[The task]: Starting at the line below that contains "Privacy Policy (228, 2231)", print each line through the end of the records exactly as it appears.

Pixel coordinate grounding data:
○ ○ ○ ○

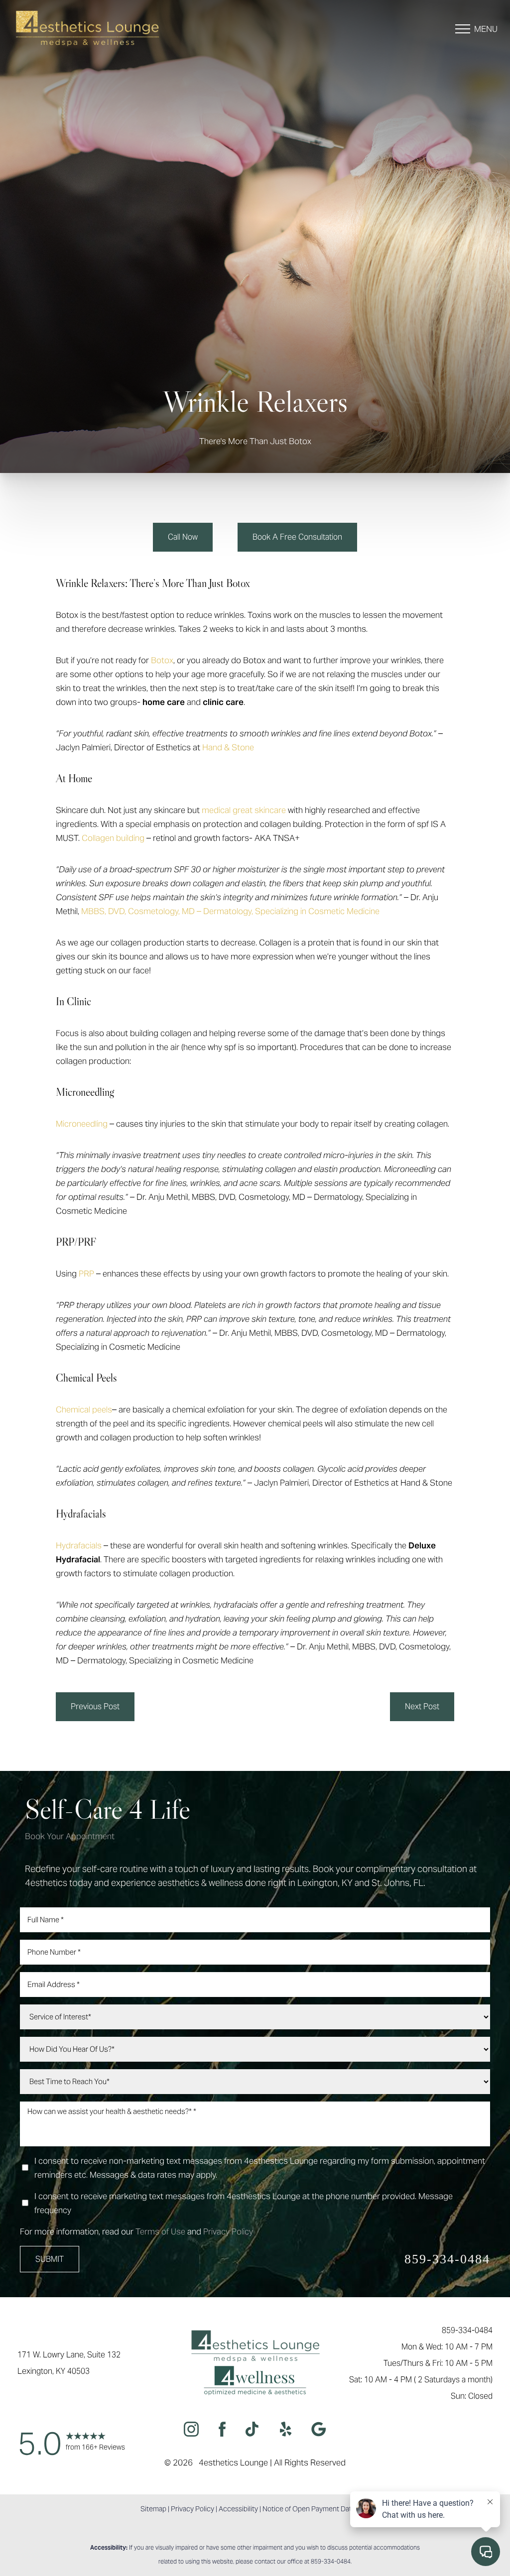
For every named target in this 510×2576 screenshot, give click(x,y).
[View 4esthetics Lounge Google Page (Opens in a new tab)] (318, 2431)
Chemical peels (84, 1409)
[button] (462, 28)
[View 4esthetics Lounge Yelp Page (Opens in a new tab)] (285, 2431)
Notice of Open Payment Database (316, 2508)
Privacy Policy (228, 2231)
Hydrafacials (79, 1545)
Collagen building (113, 837)
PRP (86, 1273)
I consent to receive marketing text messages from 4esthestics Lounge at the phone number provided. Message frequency (243, 2203)
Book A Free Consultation (297, 537)
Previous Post (95, 1706)
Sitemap (153, 2508)
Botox (162, 660)
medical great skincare (244, 810)
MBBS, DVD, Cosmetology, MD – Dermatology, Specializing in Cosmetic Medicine (230, 911)
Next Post (422, 1706)
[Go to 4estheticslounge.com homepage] (92, 28)
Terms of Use (160, 2231)
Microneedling (82, 1123)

○ ○ ○ ○

[Completed task]:
Privacy Policy (228, 2231)
Hydrafacials (79, 1545)
Collagen building (113, 837)
PRP (86, 1273)
I consent to receive marketing text messages from 4esthestics Lounge at the phone number provided. Message frequency (243, 2203)
Book A Free Consultation (297, 537)
Previous Post (95, 1706)
Sitemap (153, 2508)
Botox (162, 660)
medical great skincare (244, 810)
MBBS, DVD, Cosmetology, MD – Dermatology, Specializing in Cosmetic Medicine (230, 911)
Next Post (422, 1706)
[Go to 4estheticslounge.com homepage] (92, 28)
Terms of Use (160, 2231)
Microneedling (82, 1123)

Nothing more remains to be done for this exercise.